Podríamos pensar que el saber técnico emerge del interior de la mente racional y que la hominización es un fenómeno de dentro hacia fuera; nada más lejos de la verdad en Kubrick para quien la mente humana queda enriquecida y potenciada solo por la acción exterior de una inteligencia superior representada por el célebre monolito, objeto enigmático en el que se condensa todo misterio, toda comprensión y toda esencia de vida en el universo; también imagen arquetípica de la puerta estelar a través de la que se accede a espacios ignotos. Los monolitos prehistóricos no serían sino la persistencia en el recuerdo de aquel primer monolito que marcó la mente colectiva y todavía juvenil de la humanidad. El espíritu humano al contacto con el monolito (cuya atracción mueve tanto al primate como moverá después al astronauta) será capaz de dominar el hostil ambiente prehistórico, lanzando nuestra especie hacia hasta cotas extraordinarias de acción y poder. Ahora bien, confrontada ante la nueva hostilidad que representa el vacío del espacio profundo (envuelto por la música irreal de Györgi Ligeti) la razón humana fracasa estrepitosamente. La crisis de la razón y el vacío del sentido se hacen palpables en los prolongados silencios de la tripulación del Discovery. Por eso tiene lugar necesariamente un nuevo encuentro con la inteligencia superior. La humanidad toca de nuevo el monolito y sufre una transformación de la consciencia, convirtiéndose Bowman en la mente viva del universo (un «hijo de las estrellas», le llamará Clarke), para él ya no existen límites de espacio ni de tiempo y puede ver simultáneamente pasado, presente y futuro. El conocimiento humano, su progresión, no es en modo alguno independiente, pues toda opción de superación depende exclusivamente del monolito, no de nosotros mismos. Todo viene determinado por él, pensemos entonces qué pobre papel les restaría a los seres humanos por jugar si quedaran abandonados a sus solas fuerzas.

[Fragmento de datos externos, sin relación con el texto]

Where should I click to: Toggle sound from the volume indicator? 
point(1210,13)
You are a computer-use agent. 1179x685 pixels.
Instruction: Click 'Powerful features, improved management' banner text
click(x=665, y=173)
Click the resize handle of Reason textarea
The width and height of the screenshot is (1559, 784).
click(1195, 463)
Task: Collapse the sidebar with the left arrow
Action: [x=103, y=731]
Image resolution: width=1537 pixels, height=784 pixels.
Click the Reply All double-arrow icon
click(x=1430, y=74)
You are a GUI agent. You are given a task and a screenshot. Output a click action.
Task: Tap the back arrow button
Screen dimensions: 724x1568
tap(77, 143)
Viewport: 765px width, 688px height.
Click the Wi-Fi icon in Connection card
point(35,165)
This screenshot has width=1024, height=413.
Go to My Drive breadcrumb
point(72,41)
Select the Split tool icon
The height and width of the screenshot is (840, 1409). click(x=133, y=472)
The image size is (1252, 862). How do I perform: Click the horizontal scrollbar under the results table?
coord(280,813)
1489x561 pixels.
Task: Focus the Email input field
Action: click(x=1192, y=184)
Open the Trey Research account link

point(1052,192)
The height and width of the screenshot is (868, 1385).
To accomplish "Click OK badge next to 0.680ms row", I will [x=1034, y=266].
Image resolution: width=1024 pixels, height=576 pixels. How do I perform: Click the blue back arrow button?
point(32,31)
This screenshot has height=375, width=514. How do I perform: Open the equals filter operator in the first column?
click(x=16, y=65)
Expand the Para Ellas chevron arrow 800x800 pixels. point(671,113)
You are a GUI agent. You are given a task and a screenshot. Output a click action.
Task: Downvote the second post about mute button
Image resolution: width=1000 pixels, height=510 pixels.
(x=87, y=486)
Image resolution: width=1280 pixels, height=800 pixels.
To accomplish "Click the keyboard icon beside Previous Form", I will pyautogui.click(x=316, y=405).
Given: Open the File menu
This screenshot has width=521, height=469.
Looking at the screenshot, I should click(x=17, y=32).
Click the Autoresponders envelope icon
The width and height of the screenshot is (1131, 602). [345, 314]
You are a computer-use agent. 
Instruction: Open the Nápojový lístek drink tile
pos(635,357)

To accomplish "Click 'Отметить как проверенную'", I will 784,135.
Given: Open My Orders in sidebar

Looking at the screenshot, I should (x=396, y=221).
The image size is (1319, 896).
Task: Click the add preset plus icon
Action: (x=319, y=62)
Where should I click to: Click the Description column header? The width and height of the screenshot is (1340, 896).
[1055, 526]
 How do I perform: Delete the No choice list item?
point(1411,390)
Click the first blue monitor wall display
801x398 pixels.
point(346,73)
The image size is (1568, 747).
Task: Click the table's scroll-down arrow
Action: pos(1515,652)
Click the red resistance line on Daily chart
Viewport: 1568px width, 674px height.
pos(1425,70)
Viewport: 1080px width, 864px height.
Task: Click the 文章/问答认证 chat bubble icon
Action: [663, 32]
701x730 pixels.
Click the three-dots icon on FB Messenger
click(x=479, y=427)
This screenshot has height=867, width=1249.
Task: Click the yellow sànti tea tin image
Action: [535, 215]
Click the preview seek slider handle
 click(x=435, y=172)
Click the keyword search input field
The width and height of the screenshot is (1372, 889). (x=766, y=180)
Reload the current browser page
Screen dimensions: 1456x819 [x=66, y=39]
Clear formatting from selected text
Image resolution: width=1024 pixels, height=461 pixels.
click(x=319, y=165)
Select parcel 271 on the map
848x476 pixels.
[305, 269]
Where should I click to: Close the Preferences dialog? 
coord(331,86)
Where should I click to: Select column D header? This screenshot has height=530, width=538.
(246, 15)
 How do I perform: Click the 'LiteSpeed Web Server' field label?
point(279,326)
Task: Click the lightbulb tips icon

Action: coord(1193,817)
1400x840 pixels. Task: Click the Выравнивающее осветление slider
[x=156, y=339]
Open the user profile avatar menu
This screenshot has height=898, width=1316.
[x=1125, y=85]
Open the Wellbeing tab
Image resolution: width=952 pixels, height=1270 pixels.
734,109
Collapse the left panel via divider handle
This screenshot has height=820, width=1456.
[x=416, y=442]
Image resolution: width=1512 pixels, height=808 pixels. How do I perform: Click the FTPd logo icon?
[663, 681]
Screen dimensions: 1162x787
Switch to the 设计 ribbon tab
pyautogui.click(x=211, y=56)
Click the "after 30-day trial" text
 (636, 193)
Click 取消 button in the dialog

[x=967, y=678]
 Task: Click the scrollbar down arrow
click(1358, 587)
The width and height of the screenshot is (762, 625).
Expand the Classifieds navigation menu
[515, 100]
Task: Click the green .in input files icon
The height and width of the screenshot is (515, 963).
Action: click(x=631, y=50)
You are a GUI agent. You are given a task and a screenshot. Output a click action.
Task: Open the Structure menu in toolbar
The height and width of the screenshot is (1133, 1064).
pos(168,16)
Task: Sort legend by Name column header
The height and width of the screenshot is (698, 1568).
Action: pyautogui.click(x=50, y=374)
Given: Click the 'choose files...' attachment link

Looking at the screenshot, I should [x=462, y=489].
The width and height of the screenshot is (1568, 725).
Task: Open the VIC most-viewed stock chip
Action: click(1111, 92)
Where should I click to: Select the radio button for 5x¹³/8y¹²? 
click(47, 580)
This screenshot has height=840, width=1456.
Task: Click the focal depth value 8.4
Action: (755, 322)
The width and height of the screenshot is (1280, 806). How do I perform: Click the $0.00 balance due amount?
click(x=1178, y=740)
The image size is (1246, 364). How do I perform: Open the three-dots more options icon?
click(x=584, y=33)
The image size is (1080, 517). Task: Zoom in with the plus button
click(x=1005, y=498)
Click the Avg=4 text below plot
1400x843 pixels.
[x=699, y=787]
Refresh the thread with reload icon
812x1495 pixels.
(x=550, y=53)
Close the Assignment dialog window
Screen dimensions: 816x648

Cabe decir, como han sabido ver muchos analistas de esta obra, que la humanidad en la visión de Kubrick es sólo impotencia y caída en la materia sin el concurso de una voluntad exterior. Su mensaje pone en tela de juicio la autonomía de la razón. En realidad, no es algo que pueda sorprender viniendo del creador de esa distopía que fue La Naranja Mecánica (1971) donde la humanidad se degrada hasta rebasar los límites de la bestialidad más grotesca mediante la represión social, las violaciones grupales y la regresión hacia una simiesca brutalidad gratuita, algo que tampoco nos puede sorprender a nosotros, habitantes de un mundo más cercano al oscuro horizonte de la novela de Anthony Burgess que a la alegórica y luminosa de Arthur C. Clarke.